Could the Crypto Market Protect Against a New Global Recession?

Note: Since this was published, the repo markets have not improved; the Fed supplied another $205 billion to the market on October 18. See James Bianco’s LinkedIn post for more at:

The Federal Reserve has extended its recent interventions into the securities repurchase, or “repo” market, into November.  It’s the first time that the Fed’s intervened in this market – vital to funding banks’ overnight cash needs – since 2008.  This latest extension confirms that it’s more than an end-of-quarter blip, and stands among other recent troubling economic signs that could herald a wider downturn.

The Fed may need to purchase as much as $200 billion in treasuries to shore up liquidity for the longer term without needing to continue with daily interventions.  This may keep a lid on rate hikes like September’s explosion to as much as 10% for the time being, but the need for concern is real, especially alongside a worsening US-China trade war, negative bond yields, and a tightening manufacturing sector.

These concerns are worsened by the simple fact that this crisis in the repo market isn’t being caused by a sudden shortage of cash among the big banks – the reserves of US banks currently sit around $1.4 trillion, dramatically above reserve requirements.  A bullish outlook, alongside paid interest from the Fed in the form of IOER, has given the banks little incentive to lend into or participate in the repo market.

For some in the crypto world, these portents of a potential global recession are promising news for bitcoin.  But what they actually mean for crypto markets is difficult to reliably predict.  While bitcoin could potentially be seen as a safe haven for investments in the face of a new financial panic, they could also realistically stand as the first, riskiest asset on the dump list.

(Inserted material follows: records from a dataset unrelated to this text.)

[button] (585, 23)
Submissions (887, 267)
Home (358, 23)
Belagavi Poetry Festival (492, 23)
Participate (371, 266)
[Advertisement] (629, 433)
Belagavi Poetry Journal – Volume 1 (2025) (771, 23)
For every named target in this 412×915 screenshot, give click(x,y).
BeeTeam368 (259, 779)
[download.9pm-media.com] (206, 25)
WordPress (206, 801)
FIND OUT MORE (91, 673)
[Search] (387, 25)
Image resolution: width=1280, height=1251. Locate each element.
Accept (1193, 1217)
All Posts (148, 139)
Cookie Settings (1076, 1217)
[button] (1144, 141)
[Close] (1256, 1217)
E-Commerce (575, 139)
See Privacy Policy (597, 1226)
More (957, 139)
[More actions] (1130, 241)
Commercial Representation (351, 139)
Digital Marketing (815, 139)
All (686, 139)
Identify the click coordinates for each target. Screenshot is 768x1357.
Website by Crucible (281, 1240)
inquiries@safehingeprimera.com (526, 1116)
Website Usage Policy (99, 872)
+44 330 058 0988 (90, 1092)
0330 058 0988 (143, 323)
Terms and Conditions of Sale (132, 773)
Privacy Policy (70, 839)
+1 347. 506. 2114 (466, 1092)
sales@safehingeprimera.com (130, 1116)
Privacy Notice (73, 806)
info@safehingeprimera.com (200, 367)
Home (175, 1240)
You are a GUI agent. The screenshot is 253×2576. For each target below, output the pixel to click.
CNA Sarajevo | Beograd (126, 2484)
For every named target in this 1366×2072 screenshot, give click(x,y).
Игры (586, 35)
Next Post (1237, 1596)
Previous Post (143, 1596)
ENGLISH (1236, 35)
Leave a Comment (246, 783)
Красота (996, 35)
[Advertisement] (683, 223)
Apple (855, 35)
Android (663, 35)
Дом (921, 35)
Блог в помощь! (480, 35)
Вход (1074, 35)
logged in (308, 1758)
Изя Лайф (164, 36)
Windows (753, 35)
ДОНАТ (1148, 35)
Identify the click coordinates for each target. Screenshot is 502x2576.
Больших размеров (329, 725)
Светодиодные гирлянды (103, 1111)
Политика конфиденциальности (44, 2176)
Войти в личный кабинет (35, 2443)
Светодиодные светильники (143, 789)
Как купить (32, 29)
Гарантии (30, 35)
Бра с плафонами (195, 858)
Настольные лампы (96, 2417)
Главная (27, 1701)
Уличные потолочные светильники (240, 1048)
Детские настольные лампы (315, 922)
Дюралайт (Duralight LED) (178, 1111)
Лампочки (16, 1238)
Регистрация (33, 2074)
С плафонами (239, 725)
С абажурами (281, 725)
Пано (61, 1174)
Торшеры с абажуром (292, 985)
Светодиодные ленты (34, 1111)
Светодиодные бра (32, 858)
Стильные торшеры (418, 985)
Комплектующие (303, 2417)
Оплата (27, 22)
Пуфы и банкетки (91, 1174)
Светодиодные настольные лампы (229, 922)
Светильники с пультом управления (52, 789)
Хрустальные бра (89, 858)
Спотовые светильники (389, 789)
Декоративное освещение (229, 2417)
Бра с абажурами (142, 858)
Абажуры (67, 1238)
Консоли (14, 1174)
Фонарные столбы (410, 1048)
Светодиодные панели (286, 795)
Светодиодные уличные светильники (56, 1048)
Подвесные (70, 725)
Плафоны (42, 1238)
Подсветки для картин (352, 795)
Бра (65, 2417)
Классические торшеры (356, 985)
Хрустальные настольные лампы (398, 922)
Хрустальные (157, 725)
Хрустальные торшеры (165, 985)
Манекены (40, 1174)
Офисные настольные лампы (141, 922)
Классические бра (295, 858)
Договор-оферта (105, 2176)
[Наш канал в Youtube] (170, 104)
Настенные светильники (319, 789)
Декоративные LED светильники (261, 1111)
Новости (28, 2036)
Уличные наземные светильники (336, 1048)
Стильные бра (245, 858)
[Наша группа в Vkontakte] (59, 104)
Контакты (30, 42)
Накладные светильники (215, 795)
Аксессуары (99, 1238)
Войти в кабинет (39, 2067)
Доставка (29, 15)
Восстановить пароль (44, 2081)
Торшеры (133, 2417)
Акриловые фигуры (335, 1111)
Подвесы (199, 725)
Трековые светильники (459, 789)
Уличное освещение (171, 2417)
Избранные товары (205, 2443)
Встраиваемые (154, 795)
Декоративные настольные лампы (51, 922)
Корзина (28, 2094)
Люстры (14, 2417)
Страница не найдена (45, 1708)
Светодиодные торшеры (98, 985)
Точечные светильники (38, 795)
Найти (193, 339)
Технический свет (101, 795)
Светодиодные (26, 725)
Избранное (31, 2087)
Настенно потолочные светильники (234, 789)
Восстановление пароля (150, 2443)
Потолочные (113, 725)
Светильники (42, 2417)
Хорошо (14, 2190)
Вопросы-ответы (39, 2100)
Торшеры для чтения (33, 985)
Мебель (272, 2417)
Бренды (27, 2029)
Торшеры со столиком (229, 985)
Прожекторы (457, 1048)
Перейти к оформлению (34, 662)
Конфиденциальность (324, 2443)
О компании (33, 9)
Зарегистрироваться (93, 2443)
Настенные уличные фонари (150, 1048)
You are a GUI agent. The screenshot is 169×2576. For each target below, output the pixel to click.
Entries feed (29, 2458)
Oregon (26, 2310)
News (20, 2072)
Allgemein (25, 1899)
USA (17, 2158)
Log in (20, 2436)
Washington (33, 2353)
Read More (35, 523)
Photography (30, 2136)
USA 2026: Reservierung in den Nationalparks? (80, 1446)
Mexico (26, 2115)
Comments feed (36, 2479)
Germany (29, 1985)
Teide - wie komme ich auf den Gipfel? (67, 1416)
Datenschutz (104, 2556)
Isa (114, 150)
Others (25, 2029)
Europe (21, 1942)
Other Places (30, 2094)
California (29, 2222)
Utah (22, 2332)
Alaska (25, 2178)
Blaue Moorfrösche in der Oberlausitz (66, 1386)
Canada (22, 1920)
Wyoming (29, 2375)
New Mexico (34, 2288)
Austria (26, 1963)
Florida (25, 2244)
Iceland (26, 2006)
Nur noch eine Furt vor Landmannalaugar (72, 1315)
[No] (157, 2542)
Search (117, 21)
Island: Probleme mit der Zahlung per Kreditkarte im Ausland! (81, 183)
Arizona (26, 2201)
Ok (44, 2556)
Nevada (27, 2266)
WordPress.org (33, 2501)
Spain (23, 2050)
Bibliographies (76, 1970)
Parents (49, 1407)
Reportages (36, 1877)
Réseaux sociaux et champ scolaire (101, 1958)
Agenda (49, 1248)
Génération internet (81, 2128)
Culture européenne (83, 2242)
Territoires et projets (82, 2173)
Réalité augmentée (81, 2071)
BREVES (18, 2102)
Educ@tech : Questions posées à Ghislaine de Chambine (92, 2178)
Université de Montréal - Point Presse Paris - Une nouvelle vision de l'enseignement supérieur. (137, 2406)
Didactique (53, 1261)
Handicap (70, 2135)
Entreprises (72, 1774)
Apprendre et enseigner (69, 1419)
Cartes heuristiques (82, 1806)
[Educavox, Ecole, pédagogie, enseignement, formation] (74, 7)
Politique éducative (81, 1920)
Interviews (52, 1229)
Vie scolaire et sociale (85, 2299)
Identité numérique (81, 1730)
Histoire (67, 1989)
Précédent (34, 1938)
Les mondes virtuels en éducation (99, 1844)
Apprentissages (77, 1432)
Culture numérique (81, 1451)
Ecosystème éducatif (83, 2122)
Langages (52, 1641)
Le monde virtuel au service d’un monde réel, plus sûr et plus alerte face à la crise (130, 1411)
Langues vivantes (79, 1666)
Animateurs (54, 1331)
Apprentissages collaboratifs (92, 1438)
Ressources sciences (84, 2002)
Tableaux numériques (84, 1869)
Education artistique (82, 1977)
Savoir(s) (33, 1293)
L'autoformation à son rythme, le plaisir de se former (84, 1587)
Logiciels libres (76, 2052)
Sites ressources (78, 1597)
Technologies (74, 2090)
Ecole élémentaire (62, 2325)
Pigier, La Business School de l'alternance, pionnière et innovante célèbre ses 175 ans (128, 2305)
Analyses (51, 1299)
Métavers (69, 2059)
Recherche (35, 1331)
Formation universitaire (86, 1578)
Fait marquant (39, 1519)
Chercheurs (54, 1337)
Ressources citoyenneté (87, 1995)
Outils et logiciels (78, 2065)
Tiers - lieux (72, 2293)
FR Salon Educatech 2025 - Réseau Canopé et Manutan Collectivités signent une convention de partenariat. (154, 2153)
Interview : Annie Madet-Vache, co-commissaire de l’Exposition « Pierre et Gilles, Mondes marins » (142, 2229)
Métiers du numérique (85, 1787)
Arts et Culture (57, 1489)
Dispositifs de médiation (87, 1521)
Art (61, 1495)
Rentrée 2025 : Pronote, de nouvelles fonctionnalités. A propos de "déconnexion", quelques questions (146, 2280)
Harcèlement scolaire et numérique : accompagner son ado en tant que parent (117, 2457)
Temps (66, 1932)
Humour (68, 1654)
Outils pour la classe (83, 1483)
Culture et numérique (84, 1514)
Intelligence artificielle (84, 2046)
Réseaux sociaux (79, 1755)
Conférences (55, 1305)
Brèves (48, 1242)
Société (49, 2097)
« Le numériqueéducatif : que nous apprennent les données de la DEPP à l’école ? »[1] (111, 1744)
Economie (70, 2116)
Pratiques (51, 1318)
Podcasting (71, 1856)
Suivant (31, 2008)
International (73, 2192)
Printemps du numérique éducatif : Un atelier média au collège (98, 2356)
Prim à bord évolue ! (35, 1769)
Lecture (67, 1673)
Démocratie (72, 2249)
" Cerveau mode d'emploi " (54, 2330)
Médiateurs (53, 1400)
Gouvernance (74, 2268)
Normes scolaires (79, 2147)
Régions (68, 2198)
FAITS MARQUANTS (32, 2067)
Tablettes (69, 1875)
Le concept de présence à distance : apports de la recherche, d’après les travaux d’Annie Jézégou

It’s all untested theory, but the crypto market is changing, and could potentially be on a pathway to be a more stable investment, as moves towards more reliable clearing by recent market entrants offer newfound security.

Blockchain-based credit ideas could offer solutions to the puzzling state of the current bond market, where negative yield curves reflect a lack of confidence in ‘safe’ investments.  Distributed ledger asset directories have the potential to more-accurately track collateral and power emerging market lending.

Unfortunately, like with so many things in crypto markets and with distributed ledger technology in general, the potential is enormous and easy to see, but how it will play out in the face of real need remains an open question.